--- SUPPLIED MATERIAL Enclosed Below ---

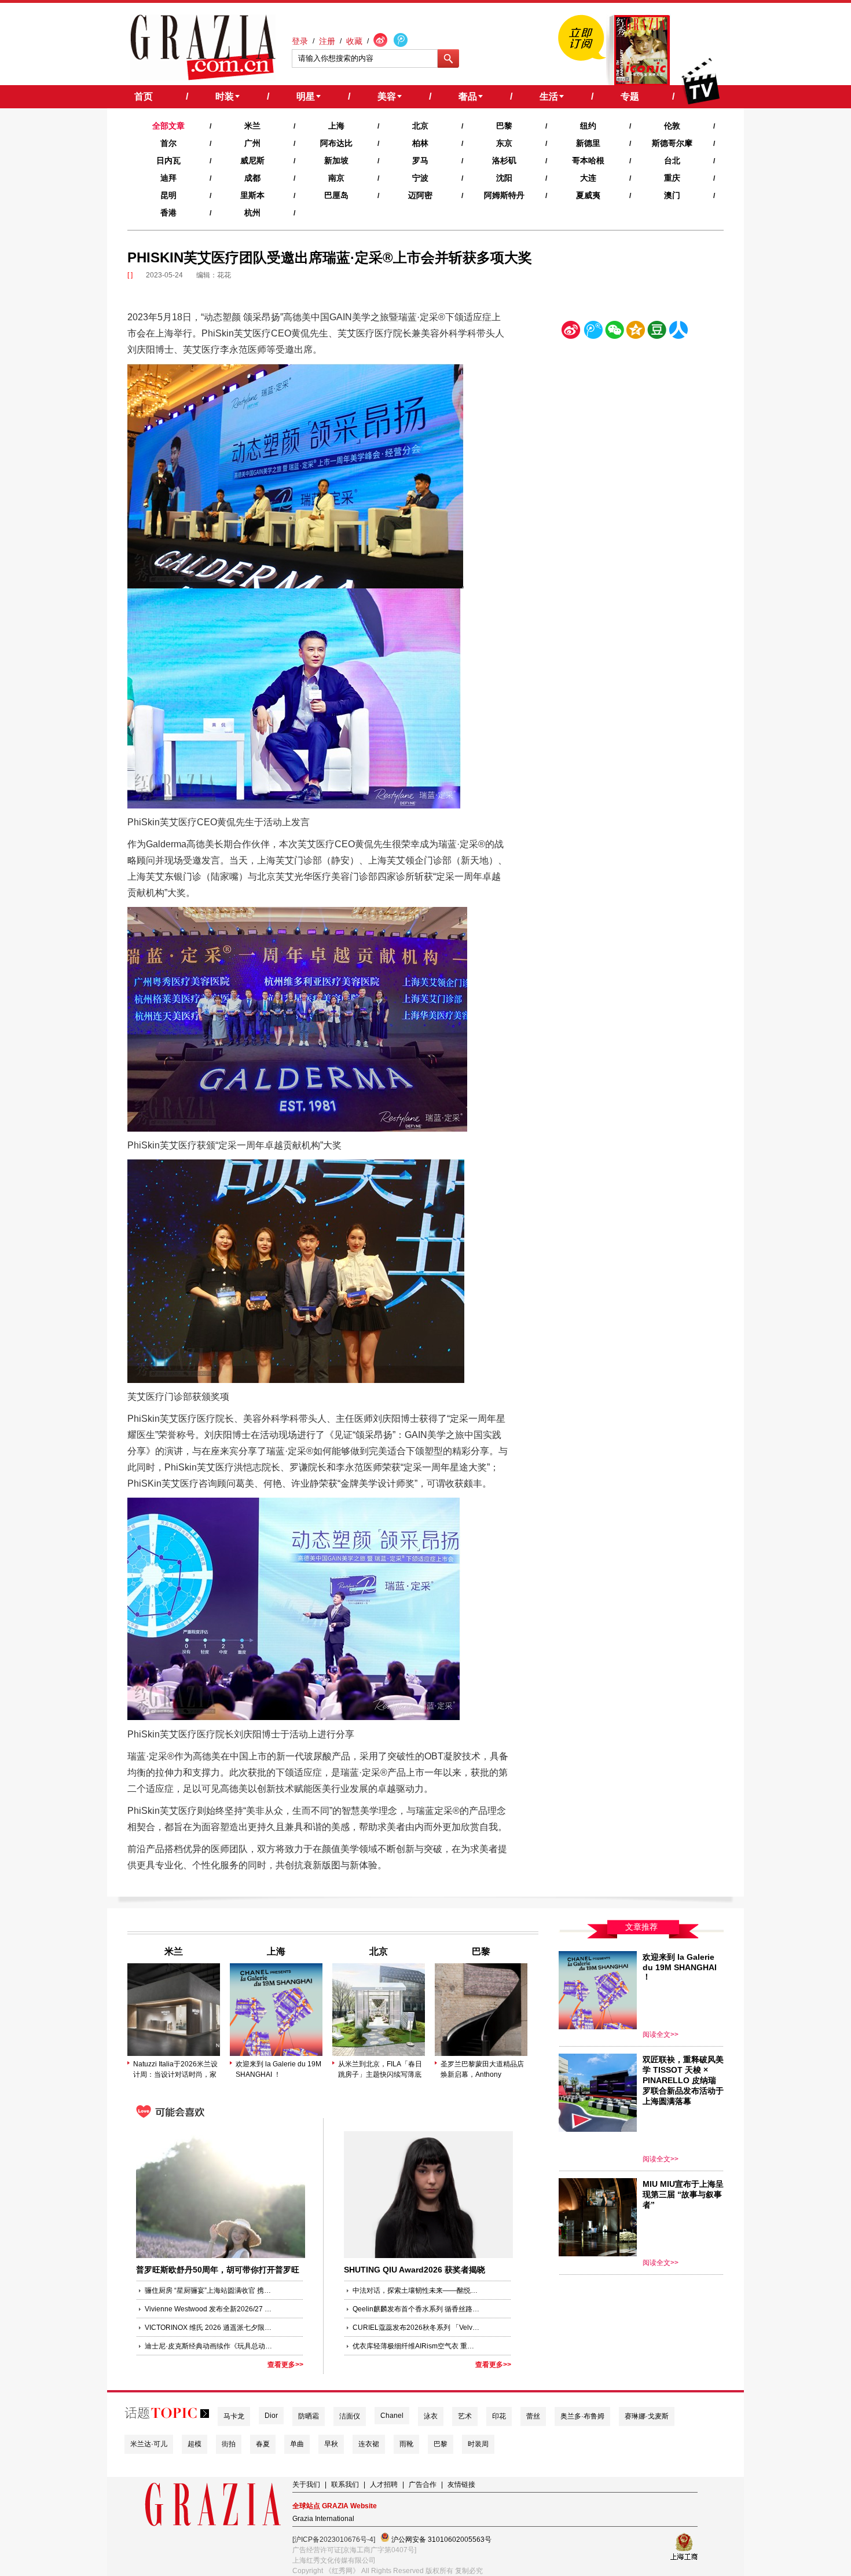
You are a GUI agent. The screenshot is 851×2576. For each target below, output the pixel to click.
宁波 (420, 177)
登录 (300, 41)
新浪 (571, 332)
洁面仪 (349, 2416)
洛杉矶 (504, 160)
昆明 (168, 195)
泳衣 (431, 2416)
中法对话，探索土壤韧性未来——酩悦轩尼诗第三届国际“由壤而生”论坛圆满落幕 (416, 2290)
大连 (588, 177)
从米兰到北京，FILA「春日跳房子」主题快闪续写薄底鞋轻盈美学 (380, 2070)
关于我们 (306, 2484)
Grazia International (323, 2519)
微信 (614, 332)
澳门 (672, 195)
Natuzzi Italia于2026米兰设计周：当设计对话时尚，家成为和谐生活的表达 (175, 2070)
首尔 (168, 143)
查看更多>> (285, 2365)
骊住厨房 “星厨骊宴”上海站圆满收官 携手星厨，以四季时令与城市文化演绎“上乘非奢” (208, 2290)
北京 (420, 125)
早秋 (331, 2444)
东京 (504, 143)
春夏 (263, 2444)
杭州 (252, 212)
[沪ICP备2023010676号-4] (333, 2539)
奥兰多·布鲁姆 (582, 2416)
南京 (336, 177)
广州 (252, 143)
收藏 (354, 41)
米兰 (252, 125)
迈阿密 (420, 195)
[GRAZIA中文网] (203, 47)
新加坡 (336, 160)
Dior (271, 2416)
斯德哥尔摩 (672, 143)
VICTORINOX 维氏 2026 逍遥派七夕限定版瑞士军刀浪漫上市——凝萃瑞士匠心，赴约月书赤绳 (208, 2327)
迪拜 (168, 177)
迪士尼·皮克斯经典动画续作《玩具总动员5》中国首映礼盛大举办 (208, 2346)
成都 (252, 177)
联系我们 (345, 2484)
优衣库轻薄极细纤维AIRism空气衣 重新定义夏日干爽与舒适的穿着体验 (416, 2346)
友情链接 (461, 2484)
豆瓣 (657, 332)
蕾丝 (533, 2416)
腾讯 (593, 332)
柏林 (420, 143)
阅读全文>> (660, 2034)
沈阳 (504, 177)
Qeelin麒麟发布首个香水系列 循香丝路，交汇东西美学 (416, 2309)
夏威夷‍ (588, 195)
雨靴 (406, 2444)
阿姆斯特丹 (504, 195)
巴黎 (504, 125)
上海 (336, 125)
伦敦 (672, 125)
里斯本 (252, 195)
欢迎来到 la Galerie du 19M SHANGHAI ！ (278, 2069)
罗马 (420, 160)
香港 (168, 212)
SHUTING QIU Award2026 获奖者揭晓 (414, 2269)
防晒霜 (308, 2416)
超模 (194, 2444)
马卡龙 (233, 2416)
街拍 (229, 2444)
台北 (672, 160)
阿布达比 (336, 143)
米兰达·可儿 (148, 2444)
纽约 (588, 125)
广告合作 (422, 2484)
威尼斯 (252, 160)
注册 (327, 41)
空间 (635, 332)
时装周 (478, 2444)
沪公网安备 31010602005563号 (440, 2539)
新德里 (588, 143)
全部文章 (168, 125)
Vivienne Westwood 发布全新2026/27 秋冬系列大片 (208, 2309)
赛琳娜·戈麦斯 (647, 2416)
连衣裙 (368, 2444)
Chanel (392, 2416)
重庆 (672, 177)
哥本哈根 (588, 160)
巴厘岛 (336, 195)
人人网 (678, 332)
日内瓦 (168, 160)
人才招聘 (384, 2484)
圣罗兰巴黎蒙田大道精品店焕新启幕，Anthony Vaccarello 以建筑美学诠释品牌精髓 (482, 2070)
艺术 (465, 2416)
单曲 (297, 2444)
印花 (499, 2416)
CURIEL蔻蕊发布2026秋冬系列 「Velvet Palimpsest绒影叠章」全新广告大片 (416, 2327)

--- End of Enclosed SUPPLIED MATERIAL ---

TASK ITEM: An exact copy is needed of only the lines from the top of the material through the line with "春夏 (263, 2444)"; no pictures belong in it.

TASK SOLUTION:
You are a GUI agent. The screenshot is 851×2576. For each target below, output the pixel to click.
宁波 (420, 177)
登录 (300, 41)
新浪 (571, 332)
洁面仪 (349, 2416)
洛杉矶 (504, 160)
昆明 (168, 195)
泳衣 (431, 2416)
中法对话，探索土壤韧性未来——酩悦轩尼诗第三届国际“由壤而生”论坛圆满落幕 (416, 2290)
大连 (588, 177)
从米兰到北京，FILA「春日跳房子」主题快闪续写薄底鞋轻盈美学 (380, 2070)
关于我们 (306, 2484)
Grazia International (323, 2519)
微信 (614, 332)
澳门 (672, 195)
Natuzzi Italia于2026米兰设计周：当设计对话时尚，家成为和谐生活的表达 (175, 2070)
首尔 (168, 143)
查看更多>> (285, 2365)
骊住厨房 “星厨骊宴”上海站圆满收官 携手星厨，以四季时令与城市文化演绎“上乘非奢” (208, 2290)
北京 (420, 125)
早秋 (331, 2444)
东京 (504, 143)
春夏 (263, 2444)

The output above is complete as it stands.